+++ Records provided
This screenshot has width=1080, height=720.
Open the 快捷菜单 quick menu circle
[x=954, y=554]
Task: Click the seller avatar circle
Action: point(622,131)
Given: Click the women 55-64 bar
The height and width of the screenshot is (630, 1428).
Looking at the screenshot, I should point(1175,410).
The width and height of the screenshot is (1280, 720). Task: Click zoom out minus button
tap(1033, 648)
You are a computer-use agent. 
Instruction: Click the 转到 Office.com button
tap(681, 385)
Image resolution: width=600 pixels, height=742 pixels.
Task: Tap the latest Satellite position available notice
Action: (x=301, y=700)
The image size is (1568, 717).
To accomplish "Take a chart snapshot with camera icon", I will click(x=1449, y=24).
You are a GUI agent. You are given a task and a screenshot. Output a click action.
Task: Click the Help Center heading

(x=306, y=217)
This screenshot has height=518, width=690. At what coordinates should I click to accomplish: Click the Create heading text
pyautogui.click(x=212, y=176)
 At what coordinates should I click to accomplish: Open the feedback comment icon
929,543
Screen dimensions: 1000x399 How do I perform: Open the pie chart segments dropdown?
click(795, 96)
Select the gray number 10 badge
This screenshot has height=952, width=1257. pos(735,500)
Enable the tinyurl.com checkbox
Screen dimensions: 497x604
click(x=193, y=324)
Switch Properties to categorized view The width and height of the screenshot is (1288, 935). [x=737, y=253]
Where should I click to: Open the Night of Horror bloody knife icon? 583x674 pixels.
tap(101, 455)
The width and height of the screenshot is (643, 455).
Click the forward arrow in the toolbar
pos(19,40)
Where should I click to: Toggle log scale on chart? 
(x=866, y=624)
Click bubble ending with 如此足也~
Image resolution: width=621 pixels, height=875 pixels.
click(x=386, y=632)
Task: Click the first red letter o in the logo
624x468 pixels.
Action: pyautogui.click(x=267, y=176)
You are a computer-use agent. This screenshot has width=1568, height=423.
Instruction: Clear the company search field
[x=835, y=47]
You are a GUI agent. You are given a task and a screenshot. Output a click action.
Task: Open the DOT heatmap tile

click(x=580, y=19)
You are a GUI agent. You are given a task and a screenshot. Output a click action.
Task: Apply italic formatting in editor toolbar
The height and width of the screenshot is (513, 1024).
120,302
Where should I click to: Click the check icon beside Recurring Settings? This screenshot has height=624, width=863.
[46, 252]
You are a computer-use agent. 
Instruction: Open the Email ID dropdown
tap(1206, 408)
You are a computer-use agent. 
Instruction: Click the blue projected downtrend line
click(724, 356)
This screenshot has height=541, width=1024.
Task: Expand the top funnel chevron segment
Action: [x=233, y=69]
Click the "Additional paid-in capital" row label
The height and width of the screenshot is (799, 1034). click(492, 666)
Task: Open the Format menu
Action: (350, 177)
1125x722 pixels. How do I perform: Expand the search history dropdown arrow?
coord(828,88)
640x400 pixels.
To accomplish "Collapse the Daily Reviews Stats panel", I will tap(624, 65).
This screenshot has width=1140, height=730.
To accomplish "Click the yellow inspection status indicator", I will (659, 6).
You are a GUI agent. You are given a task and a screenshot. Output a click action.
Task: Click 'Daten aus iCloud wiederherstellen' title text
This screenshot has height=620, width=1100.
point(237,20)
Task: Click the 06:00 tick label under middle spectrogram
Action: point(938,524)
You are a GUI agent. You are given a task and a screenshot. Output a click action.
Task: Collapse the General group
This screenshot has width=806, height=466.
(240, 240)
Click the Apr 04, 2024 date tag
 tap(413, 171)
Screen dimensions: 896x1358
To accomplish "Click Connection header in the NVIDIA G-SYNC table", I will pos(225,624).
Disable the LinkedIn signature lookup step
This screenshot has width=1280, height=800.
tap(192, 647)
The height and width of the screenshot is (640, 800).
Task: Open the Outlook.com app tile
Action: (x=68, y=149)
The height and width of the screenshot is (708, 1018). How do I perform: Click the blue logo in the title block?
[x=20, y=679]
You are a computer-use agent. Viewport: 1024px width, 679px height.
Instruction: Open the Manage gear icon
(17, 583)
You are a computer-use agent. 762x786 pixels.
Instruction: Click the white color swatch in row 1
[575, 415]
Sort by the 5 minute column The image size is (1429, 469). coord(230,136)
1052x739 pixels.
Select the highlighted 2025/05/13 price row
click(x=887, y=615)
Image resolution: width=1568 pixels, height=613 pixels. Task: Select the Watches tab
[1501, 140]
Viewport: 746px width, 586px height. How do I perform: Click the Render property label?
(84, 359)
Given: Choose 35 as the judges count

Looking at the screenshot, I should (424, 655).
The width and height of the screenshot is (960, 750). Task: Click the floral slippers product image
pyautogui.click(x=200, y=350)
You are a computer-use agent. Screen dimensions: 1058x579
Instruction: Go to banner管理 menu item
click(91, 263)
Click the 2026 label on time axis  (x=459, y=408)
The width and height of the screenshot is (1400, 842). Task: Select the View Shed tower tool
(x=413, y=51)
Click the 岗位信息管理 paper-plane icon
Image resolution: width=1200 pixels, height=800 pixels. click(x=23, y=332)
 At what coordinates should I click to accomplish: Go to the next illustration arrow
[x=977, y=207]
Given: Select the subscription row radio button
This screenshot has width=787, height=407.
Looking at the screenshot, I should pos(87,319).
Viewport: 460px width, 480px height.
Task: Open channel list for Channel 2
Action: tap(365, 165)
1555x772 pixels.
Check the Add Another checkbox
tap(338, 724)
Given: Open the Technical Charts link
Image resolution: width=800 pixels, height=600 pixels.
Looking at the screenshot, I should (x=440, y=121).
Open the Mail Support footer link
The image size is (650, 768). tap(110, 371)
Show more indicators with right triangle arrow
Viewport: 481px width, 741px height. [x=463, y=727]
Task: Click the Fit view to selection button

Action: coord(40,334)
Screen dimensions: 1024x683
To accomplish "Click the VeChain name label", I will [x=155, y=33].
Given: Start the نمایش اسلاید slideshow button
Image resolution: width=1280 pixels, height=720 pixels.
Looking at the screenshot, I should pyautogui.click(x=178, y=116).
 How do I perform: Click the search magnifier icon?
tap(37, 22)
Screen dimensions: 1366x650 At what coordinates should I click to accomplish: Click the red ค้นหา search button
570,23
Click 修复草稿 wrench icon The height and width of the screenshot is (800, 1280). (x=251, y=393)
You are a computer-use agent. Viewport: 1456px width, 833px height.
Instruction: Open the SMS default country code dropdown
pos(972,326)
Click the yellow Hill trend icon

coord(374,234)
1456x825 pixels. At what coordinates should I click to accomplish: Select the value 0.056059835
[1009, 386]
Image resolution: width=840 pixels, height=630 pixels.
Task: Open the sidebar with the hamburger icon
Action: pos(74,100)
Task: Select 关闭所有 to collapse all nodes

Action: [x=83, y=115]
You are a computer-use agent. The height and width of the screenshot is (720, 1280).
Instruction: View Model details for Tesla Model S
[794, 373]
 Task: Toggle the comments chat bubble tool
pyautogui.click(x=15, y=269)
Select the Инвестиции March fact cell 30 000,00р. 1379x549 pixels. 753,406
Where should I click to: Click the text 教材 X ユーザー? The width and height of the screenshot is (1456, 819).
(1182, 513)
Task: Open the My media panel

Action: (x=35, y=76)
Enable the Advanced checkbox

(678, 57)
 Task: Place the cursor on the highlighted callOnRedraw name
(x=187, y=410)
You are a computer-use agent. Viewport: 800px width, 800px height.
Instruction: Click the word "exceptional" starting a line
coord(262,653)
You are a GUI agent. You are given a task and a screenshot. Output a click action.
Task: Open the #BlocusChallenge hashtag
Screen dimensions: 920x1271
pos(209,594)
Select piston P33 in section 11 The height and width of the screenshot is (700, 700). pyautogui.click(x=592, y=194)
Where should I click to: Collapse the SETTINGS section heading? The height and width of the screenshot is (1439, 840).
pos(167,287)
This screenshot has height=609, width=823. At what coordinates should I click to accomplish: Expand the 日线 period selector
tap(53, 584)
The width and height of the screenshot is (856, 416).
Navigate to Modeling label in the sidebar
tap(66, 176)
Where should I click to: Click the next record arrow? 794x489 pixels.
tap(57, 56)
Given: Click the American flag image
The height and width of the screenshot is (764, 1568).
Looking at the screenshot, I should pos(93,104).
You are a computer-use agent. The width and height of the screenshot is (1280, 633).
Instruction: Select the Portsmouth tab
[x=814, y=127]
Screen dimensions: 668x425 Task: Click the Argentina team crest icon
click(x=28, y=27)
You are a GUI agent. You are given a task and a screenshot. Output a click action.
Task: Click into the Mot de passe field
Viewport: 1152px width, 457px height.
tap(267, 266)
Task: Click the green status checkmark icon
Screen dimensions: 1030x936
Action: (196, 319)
++++++
## Problem description
Look in the material above for the line with "Task: Open the #BlocusChallenge hashtag" and the line with "You are a computer-use agent. The width", and transcribe exactly those lines and all lines between them, nothing more.

## Result of this task
Task: Open the #BlocusChallenge hashtag
Screen dimensions: 920x1271
pos(209,594)
Select piston P33 in section 11 The height and width of the screenshot is (700, 700). pyautogui.click(x=592, y=194)
Where should I click to: Collapse the SETTINGS section heading? The height and width of the screenshot is (1439, 840).
pos(167,287)
This screenshot has height=609, width=823. At what coordinates should I click to accomplish: Expand the 日线 period selector
tap(53, 584)
The width and height of the screenshot is (856, 416).
Navigate to Modeling label in the sidebar
tap(66, 176)
Where should I click to: Click the next record arrow? 794x489 pixels.
tap(57, 56)
Given: Click the American flag image
The height and width of the screenshot is (764, 1568).
Looking at the screenshot, I should pos(93,104).
You are a computer-use agent. The width and height of the screenshot is (1280, 633).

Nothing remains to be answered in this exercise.